許されざる者

1993/04/23
西部劇育ちのイーストウッドが西部劇の歴史に終止符を打った。
アカデミー賞受賞も納得の人間ドラマ。by K. Hattori



 イーストウッドはこの1作で西部劇にとどめを刺した。彼の新作『許されざる者』は、西部劇におなじみの痛快な銃撃戦ではタブーになっていた「引き金の重さ」をテーマにした作品だ。このテーマは劇中で形を変え、何度も執拗に繰り返される。

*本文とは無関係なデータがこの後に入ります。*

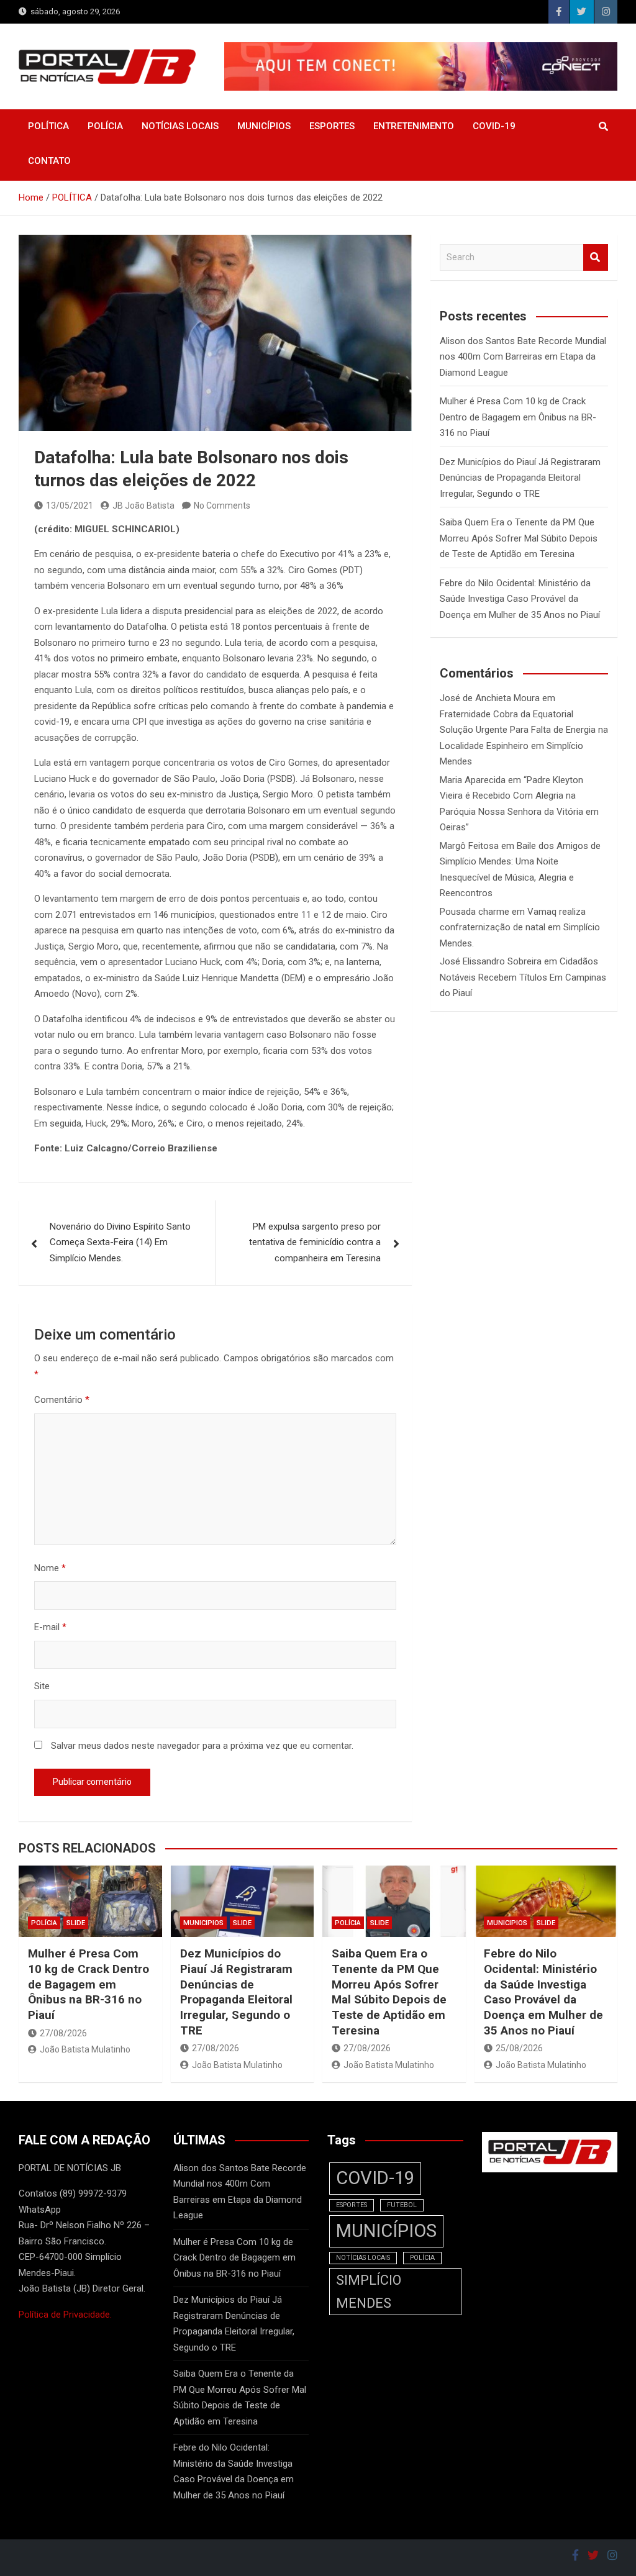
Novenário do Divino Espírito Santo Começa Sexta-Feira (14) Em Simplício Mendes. (120, 1242)
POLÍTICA (48, 126)
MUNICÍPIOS (264, 126)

 拳銃の引き金を引けば弾丸が発射され、運悪くその前に立っていた人間は死ぬ。こんな当たり前のことに、僕たちは実は気がついていなかったのかも知れない。イーストウッド演ずるマニーを賞金稼ぎに誘うキッド同様に、僕たちも銃を撃てば人が死ぬということを何となくわかった気になっていた。

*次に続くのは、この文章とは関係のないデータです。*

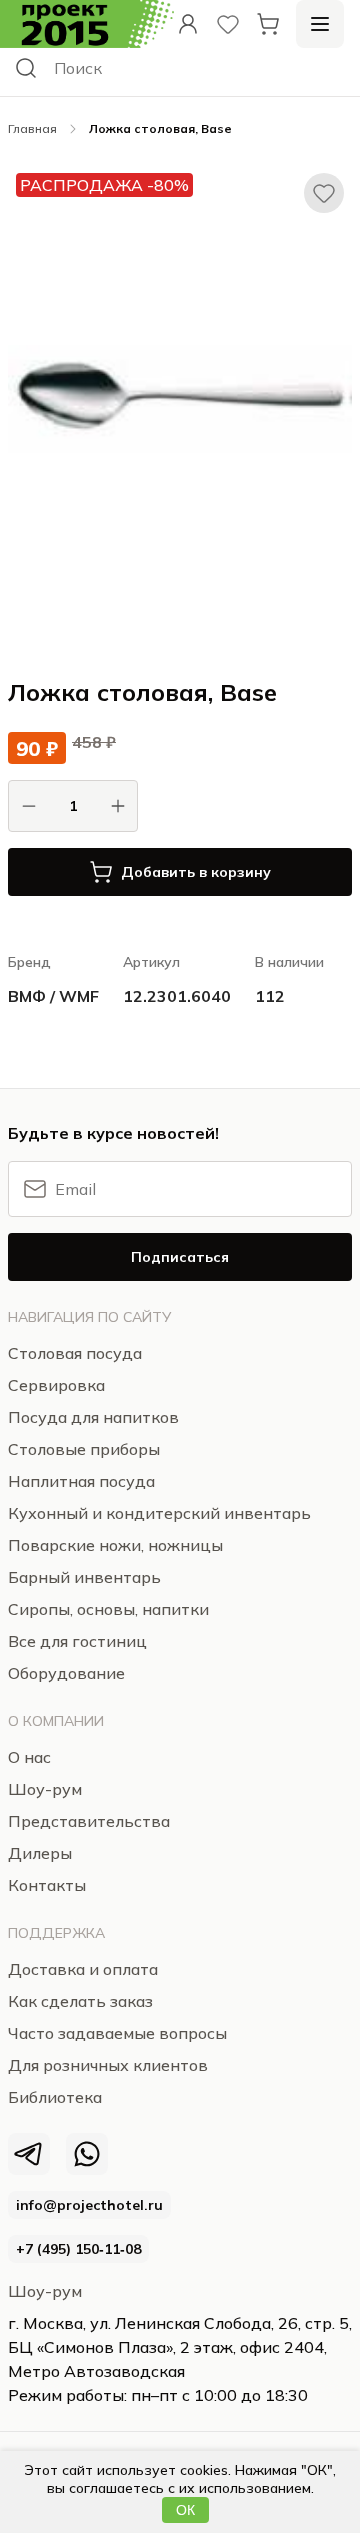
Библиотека (55, 2097)
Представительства (89, 1821)
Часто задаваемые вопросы (117, 2033)
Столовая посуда (75, 1353)
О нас (29, 1757)
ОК (185, 2510)
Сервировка (56, 1385)
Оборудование (66, 1673)
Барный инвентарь (84, 1577)
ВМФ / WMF (53, 996)
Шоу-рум (45, 2291)
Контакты (47, 1885)
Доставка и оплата (83, 1969)
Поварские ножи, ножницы (115, 1545)
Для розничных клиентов (108, 2065)
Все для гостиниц (77, 1641)
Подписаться (180, 1257)
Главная (32, 128)
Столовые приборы (84, 1449)
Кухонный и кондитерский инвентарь (159, 1513)
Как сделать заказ (80, 2001)
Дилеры (40, 1853)
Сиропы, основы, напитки (108, 1609)
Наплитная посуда (81, 1481)
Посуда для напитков (93, 1417)
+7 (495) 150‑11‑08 (78, 2249)
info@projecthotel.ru (89, 2205)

 この映画で僕たちは、銃口の向こう側にいる人間にも、こちら側にあるのと同じ「命」があることを知ってしまった。イーストウッドは自身がガンマンとして主演するこの映画で、ガンマンそのものを否定してしまったのだ。この映画の後、果たしてかつてのような痛快な西部劇が作れるものだろうか。この映画の後、いわゆる西部劇を撮ろうとするプロデューサーが現われるものだろうか。いたとしたらそれは、相当度胸があるか、あるいは無謀かだろう。

 文句なし。アカデミー最優秀作品賞の名に恥じない傑作である。